• EXERCISE: Make an exact copy, without pictures, of the lines below from the one containing "Task: Open the 'חדרי ניתוח' menu item" to the last line, both ends included.

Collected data
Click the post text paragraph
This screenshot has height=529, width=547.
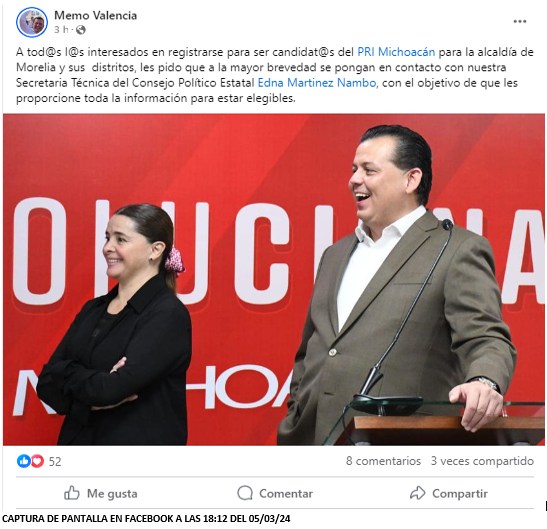click(x=275, y=75)
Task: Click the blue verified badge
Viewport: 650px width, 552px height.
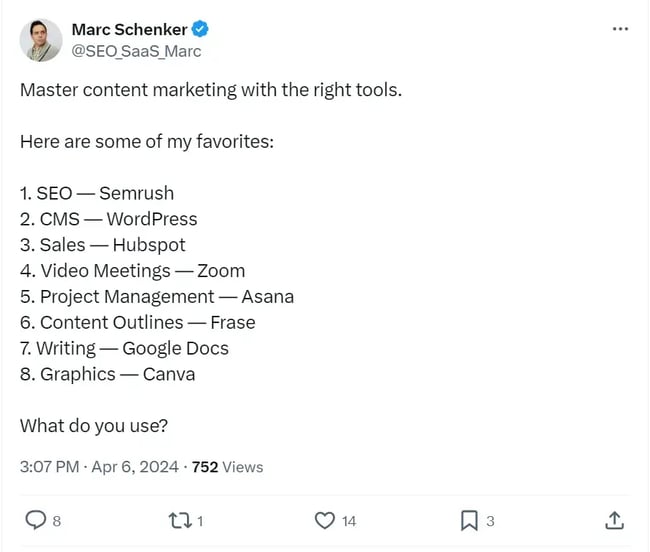Action: click(199, 29)
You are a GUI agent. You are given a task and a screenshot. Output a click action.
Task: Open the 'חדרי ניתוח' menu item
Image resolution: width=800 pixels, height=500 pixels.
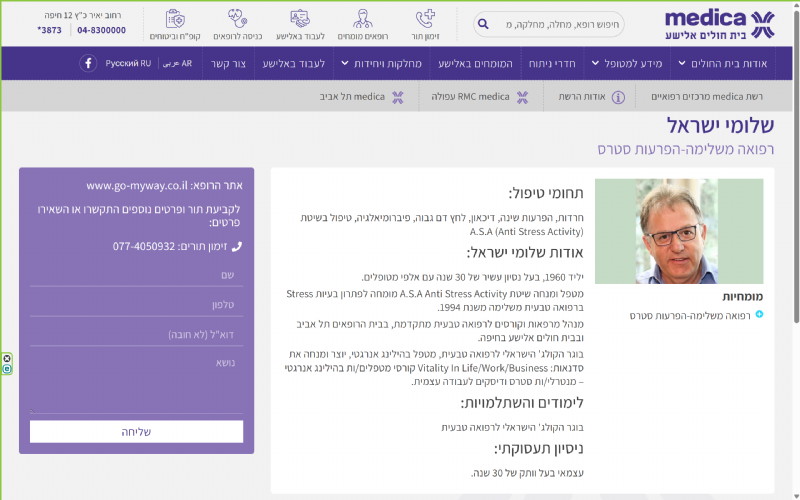coord(552,63)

• COMPLETED TASK:
Task: Open the 'חדרי ניתוח' menu item
Image resolution: width=800 pixels, height=500 pixels.
coord(552,63)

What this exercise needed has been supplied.